Advances in in vitro derived germ cells has attracted considerable public attention, as this can potentially lead to development of gametes from somatic cells via iPSCs, for the treatment of germ cell diseases and infertility. However, this area of research raises many ethical issues. Engagement with the public is therefore vital and in which we participate actively. Studies on germ cells have also come to the fore in the context of advances in gene editing tools, particularly CRISPR/Cas9. Potential applications can include correction of mutations in spermatogonial stem cells and the generation of viable and functional sperm thereafter. While these applications are not imminent and would require legislation, there is public awareness of these possibilities. We consider it important to provide information on the cutting edge science to the general public.

Recent reports have also suggested that environmental factors have the potential to induce heritable epigenetic modifications in germ cells, with consequences for human health that could impact transgenerationally. This area has also attracted considerable public interest, sometimes through false or exaggerates media reports while the underlying mechanisms remain unclear. It is important to convey accurate information on the current state of knowledge to the general public.

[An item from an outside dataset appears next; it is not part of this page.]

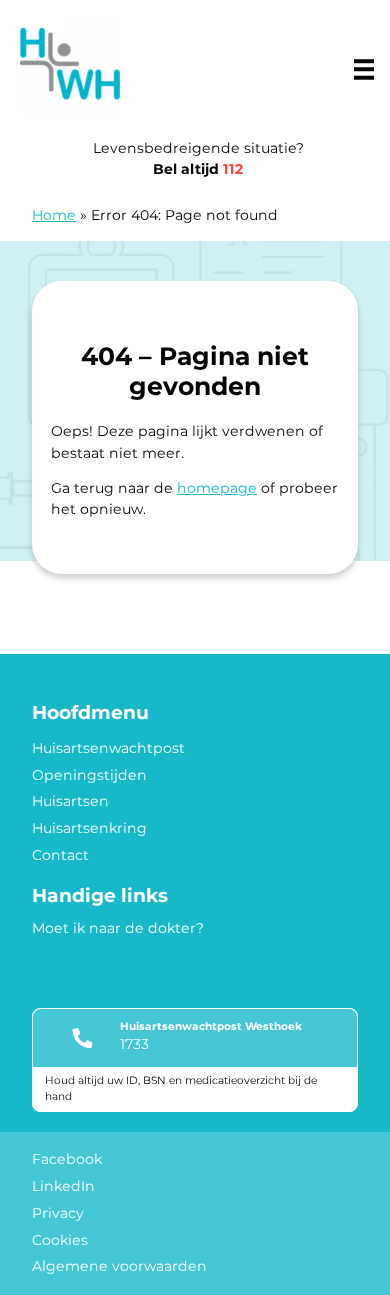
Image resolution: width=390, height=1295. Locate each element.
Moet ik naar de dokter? (118, 928)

For the applications of our research, we have many contacts with the biotechnology and pharmaceutical sectors, particularly in the Cambridge area. We are, for example, examining the role of i-BET that regulates expression of BRD4, a reader of epigenetic modifications. This compound was discovered by GSK that is in clinical trial for the treatment of blood cancers; we are currently examining its role in the context of mouse and human PGC specification, and seminomas, and have made some interesting preliminary observations. At the same time, we publish all our findings in peer reviewed open access journals that can be widely accessed by academics and commercial sectors.

Since our studies on 'synthetic' gametes and gene editing techniques are of great public interest, and to the regulators and government agencies for the use of human embryos and gametes, the PI participates actively in public debates.